Thomas, now at the mouth of the barrow’s burial chamber itself, threw himself to the ground and lay quite still. For a moment there was nothing, and then he heard Bradley’s voice.
“Come out, Thomas,” he said. “Let’s not make this any more difficult than it has to be. We were friends, once.”
The strangeness of the remark struck Thomas. There had, after all, been no falling out between them. They had been friends until the moment Bradley tried to kill him.
But there was something else in the voice. Something deliberately casual that sounded fake.
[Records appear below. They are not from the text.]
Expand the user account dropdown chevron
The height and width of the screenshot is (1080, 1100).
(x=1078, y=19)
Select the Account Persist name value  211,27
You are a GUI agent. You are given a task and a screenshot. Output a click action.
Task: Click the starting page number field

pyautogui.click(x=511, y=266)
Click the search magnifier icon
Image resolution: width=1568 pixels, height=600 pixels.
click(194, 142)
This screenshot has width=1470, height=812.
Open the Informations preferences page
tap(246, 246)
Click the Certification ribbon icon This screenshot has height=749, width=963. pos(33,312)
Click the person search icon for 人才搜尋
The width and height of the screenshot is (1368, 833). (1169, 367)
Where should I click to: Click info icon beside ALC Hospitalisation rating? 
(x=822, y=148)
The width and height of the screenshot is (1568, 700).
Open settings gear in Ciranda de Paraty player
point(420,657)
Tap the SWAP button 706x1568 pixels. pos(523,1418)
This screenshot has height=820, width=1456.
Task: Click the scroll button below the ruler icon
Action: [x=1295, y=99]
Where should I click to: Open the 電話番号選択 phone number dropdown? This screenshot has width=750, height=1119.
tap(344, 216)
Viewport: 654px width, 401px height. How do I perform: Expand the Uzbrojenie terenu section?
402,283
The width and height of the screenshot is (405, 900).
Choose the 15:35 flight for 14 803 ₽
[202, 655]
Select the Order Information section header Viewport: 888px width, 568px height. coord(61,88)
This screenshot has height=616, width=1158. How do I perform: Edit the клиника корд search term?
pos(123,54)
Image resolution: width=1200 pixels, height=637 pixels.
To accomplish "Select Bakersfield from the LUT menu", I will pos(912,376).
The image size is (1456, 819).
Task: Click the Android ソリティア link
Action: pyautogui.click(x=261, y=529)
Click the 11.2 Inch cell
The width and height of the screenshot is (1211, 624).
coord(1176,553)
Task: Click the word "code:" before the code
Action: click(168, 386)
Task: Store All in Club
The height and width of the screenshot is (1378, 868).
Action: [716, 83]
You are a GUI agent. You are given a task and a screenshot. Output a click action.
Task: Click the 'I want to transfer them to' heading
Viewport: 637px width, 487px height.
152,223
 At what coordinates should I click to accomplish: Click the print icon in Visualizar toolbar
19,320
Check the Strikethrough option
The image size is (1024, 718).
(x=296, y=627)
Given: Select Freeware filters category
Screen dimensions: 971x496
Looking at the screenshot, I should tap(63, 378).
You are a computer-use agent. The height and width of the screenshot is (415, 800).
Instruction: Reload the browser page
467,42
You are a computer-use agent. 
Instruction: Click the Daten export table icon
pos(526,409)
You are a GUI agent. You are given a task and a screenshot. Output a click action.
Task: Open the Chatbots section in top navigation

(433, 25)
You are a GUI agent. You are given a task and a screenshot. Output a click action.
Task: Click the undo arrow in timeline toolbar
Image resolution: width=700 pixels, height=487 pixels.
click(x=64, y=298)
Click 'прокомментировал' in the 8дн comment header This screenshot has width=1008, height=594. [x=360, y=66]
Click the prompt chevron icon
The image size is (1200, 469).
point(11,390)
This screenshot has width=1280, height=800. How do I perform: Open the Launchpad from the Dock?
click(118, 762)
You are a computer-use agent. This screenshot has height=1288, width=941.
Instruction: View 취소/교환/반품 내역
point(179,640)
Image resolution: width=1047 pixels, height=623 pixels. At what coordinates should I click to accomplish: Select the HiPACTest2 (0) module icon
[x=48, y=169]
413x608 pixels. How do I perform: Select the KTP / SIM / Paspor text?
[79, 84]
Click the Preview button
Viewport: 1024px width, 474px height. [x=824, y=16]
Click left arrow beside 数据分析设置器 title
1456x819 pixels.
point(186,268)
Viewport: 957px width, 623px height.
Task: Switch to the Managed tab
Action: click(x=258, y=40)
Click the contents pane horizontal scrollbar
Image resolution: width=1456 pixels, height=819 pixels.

Thomas focused his thoughts, and they came to rest on the night vision goggles. Even if they had survived the fall, Bradley wouldn’t dare try to put them on now. It would take too much attention, and with Thomas only a few feet away, he wouldn’t dare let down his guard.
And if he had been wearing them for several minutes at the very least, his eyes would have grown accustomed to them. Now he was in a very different kind of darkness, and his eyes were still getting used to it.
Thomas inched around the cave mouth, scuttling as quietly as he could across the gap to the next stone. He could hear Church’s ragged breathing in the center of the clearing. He moved again, and this time he thought he heard Bradley react, turning for signs of movement.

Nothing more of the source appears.